Another man charged with Jackson confessed to the killing but was acquitted due to self-defense. During his trial, he testified that Jackson was not present during the fatal confrontation. The third person charged was acquitted because of the second man’s confession.

But Jackson’s trial preceded the other trials, and he was found guilty without the benefit of the testimony of the other co-defendants.

Jackson’s attorney said the Pardons Board’s rules allow it to reject commutation requests without comment.

Just prior to the board’s 3-0 vote, Gov. Pete Ricketts told the packed hearing room that the board can reject requests en masse and without comment based on the “gravity of the facts.”

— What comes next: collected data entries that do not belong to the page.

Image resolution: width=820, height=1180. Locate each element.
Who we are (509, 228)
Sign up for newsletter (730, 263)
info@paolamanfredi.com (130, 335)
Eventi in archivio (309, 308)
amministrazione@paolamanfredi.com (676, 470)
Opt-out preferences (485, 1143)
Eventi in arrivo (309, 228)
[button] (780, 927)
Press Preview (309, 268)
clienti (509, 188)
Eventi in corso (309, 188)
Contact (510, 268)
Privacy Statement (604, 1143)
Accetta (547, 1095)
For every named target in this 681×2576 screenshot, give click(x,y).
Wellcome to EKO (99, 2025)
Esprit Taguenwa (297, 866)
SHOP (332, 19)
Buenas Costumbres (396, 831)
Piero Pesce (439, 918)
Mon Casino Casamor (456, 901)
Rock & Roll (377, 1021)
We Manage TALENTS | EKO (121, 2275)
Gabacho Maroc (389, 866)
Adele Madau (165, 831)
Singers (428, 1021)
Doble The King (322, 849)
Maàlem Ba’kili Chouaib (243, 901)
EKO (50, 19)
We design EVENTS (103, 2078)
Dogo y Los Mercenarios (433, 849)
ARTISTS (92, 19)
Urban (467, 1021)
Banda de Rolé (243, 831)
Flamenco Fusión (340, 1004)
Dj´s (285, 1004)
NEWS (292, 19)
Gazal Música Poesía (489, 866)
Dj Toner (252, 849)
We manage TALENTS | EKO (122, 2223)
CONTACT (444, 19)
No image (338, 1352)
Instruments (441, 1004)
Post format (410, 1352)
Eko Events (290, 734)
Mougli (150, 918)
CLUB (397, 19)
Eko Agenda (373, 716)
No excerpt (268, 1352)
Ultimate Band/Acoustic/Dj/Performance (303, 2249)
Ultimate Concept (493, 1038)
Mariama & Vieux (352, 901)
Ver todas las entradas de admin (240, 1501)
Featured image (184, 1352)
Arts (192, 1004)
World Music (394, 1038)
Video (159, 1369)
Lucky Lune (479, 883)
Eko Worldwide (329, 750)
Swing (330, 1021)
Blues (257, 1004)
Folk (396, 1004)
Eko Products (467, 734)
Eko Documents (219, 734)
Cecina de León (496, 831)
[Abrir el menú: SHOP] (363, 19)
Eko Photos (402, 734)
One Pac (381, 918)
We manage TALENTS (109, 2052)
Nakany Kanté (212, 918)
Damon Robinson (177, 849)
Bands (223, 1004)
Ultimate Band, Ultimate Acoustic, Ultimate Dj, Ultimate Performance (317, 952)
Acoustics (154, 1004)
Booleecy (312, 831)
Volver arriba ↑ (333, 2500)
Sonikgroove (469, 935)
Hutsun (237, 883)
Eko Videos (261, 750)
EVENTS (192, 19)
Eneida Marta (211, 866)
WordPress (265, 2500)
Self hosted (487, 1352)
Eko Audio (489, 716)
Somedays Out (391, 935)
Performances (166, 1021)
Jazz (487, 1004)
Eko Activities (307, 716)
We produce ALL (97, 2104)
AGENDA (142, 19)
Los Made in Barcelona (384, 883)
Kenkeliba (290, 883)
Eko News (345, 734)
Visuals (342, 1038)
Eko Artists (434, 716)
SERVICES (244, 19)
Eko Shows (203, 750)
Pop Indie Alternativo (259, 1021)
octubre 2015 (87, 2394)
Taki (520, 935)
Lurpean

It took the board just over three minutes to reject Jackson’s request along with requests by three other convicted felons.

Jackson’s attorney, Daniel Gutman of Omaha, said he was unsure what steps can be taken next earn Jackson’s release from he calls a “legally impossible verdict” — guilty of being an accomplice to a self-defense slaying.

Jackson, Gutman said, is first eligible for parole in 2029.

“But I don’t think people are going to be willing to sit back and wait until 2029,” the attorney said.

After court challenges have failed to free Jackson, his supporters turned to the Board of Pardons in hope they could take action to free him.

Witmer said that Jackson, in a phone call to supporters before the brief Pardons Board hearing, urged his supporters not to be destructive in response to the board’s decision and to remain hopeful.

“It’s not a gray area,” Witmer said of Jackson’s innocence. “But it is a gray area politically.”